Pasmei falsamente, pois já sabia disso e adotava como um dogma.
- Não.
- Sei. Poucos sabem. Mas... o que tu escreves?
- De tudo um pouco. Mais pranto que qualquer outra coisa.
- Pensei nisso. Então a leitura de lábios some com teu pranto?
- Sim. E tu, o que enxugas?
- Também um pouco de tudo. – e enxugava os dedos com o papel toalha úmidos, com a velha mania de passar delicadamente entre os dedos. – inclusive meus dedos...
Acho que ela havia notado que eu havia notado na obsessão em manter os dedos limpos.
- Os dedos também fazem parte de nós, não?
- Mas são efêmeros...
- Porque caem lentamente quando se escreve...

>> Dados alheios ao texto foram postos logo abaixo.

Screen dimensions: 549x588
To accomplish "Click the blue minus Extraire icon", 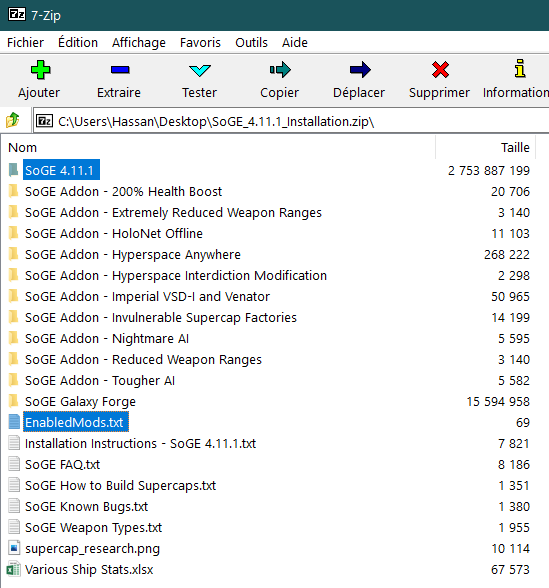I will [120, 70].
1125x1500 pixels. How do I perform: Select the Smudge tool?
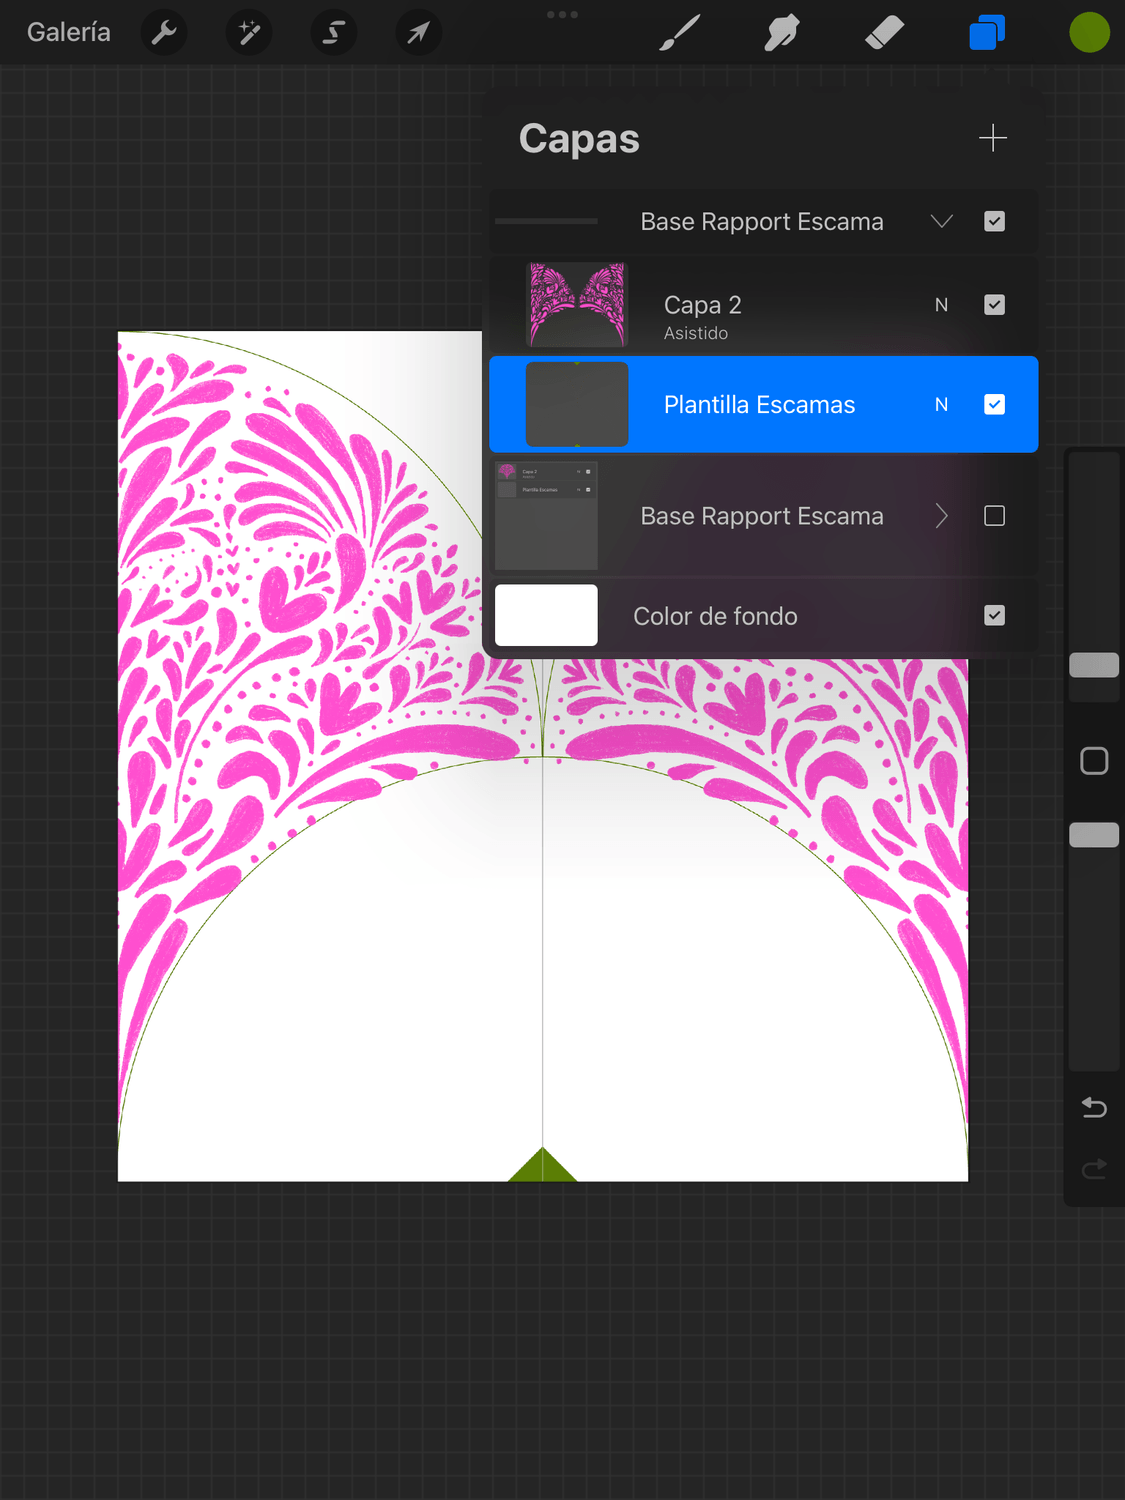[782, 33]
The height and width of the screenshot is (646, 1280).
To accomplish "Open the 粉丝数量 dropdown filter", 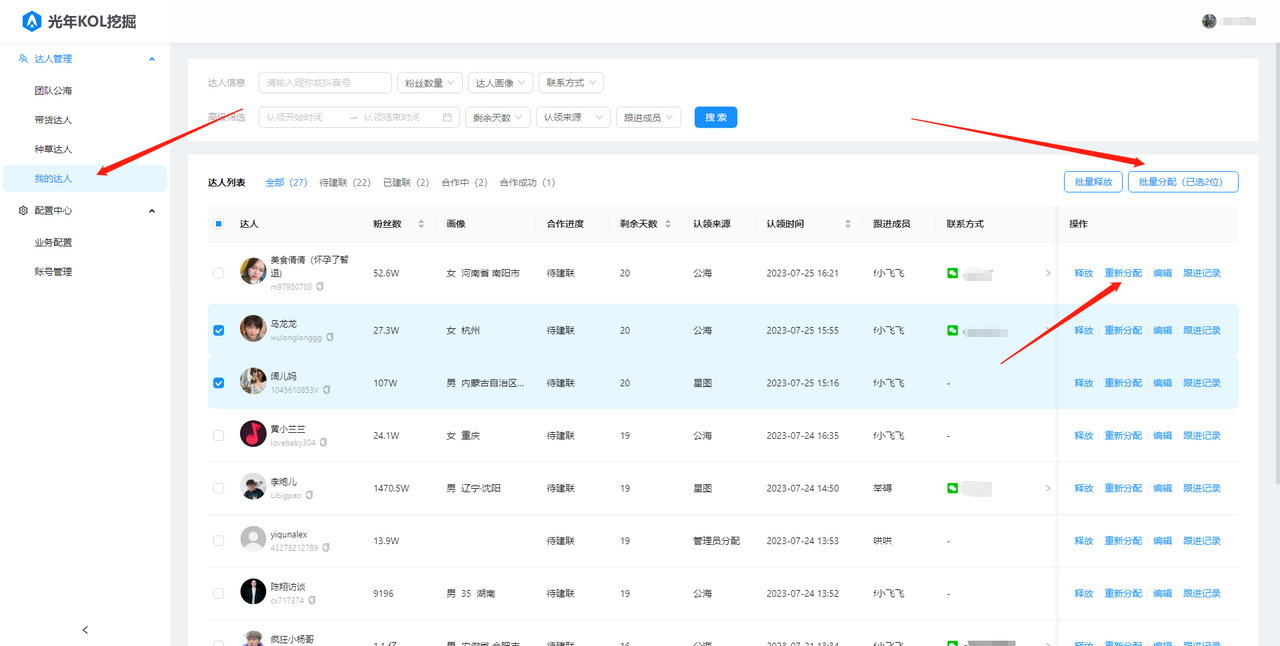I will (x=429, y=83).
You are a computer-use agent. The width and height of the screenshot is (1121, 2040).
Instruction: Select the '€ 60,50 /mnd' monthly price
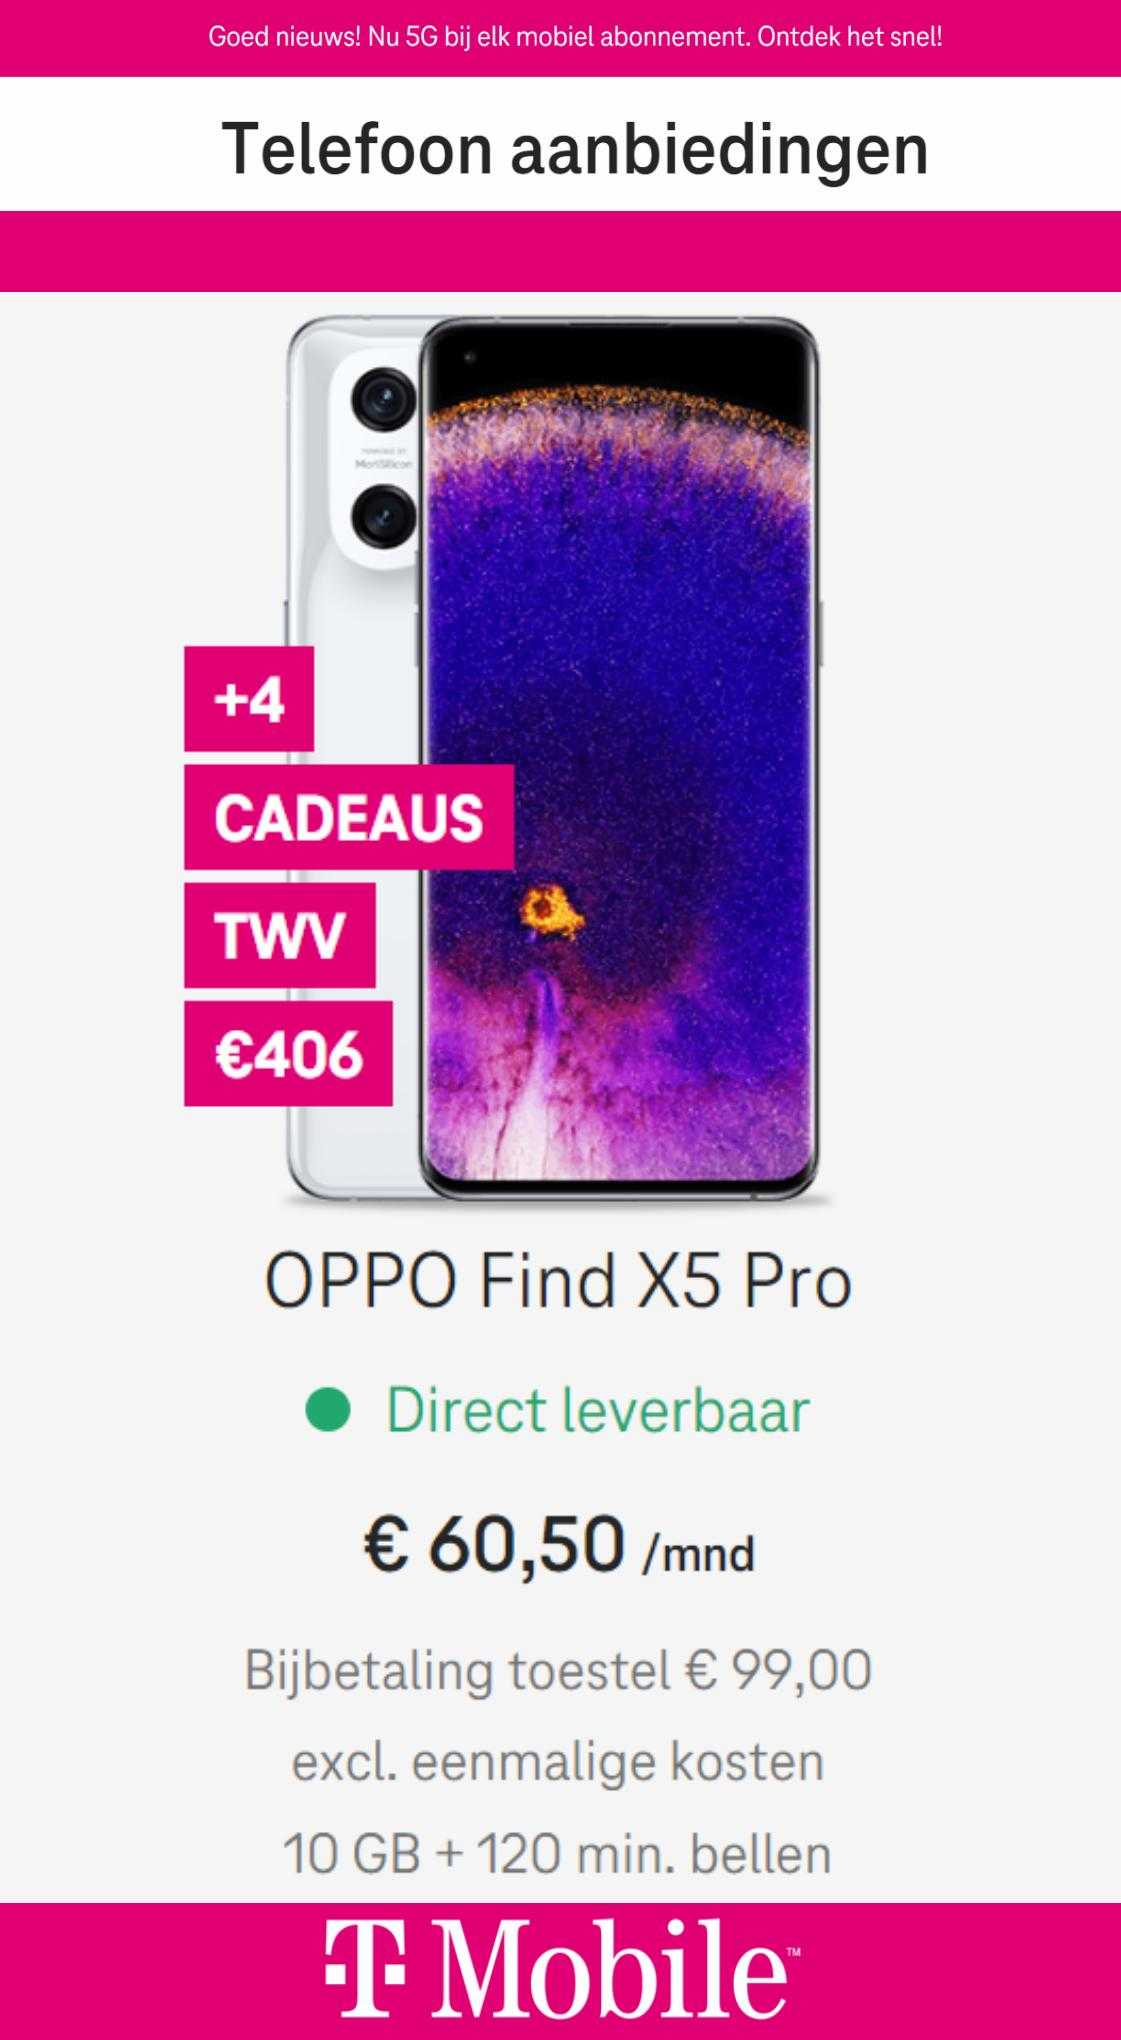pyautogui.click(x=558, y=1545)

Mirei fixamente nela. Os olhos brancos, pequenos... pupilas dilatadas e pele levemente morena. Um riso meio debochado no rosto, mas causticamente crítica a si mesma. Uma revolta meio juvenil demais, para sua idade mental elevada.
O cabelo liso e reto sobre os ombros. Um diagnóstico certo de que cairiam seus dedos nas teclas dos instrumentos de escrita. E continuei pensando nos anagramas relacionados ao nome dela: I – S – A – B – E – L, ISABEL.
- Meu corpo inteiro cai. Você viu que eu tenho que fazer a biografia do meu pai.
- E...
- Odeio escrever biografias. Parece que quem escreve biografias fica num segundo plano... afastado do riso e das boas críticas.
- Mas você tem material poético o suficiente em casa... escreve logo.
- O autor é esquecido, mas a obra deve ser mantida!
- Claro que não, rapaz! Somente a obra deve ser lembrada.
- O autor.
- Ah, que o diabo o carregue. – ela me deixou no mesmo lugar que começamos a conversa: o topo da escada de madeira. Nós dois seguramos no corrimão.
-???
-... .
Ela desceu rindo ironicamente. Eu olhei para o chão, vi um pó denso e transparente sobre as tábuas largas e então, cheguei a um bom anagrama: B – E – L – A . As demais letras poderiam ser esquecidas. Somente estas me valiam. E fui andando e desenhando com os pés no chão as letras do anagrama. Até a janela embaçada onde meus olhos viram a torre da igreja do lado. E voltou-me: BELA. ISABEL BELA.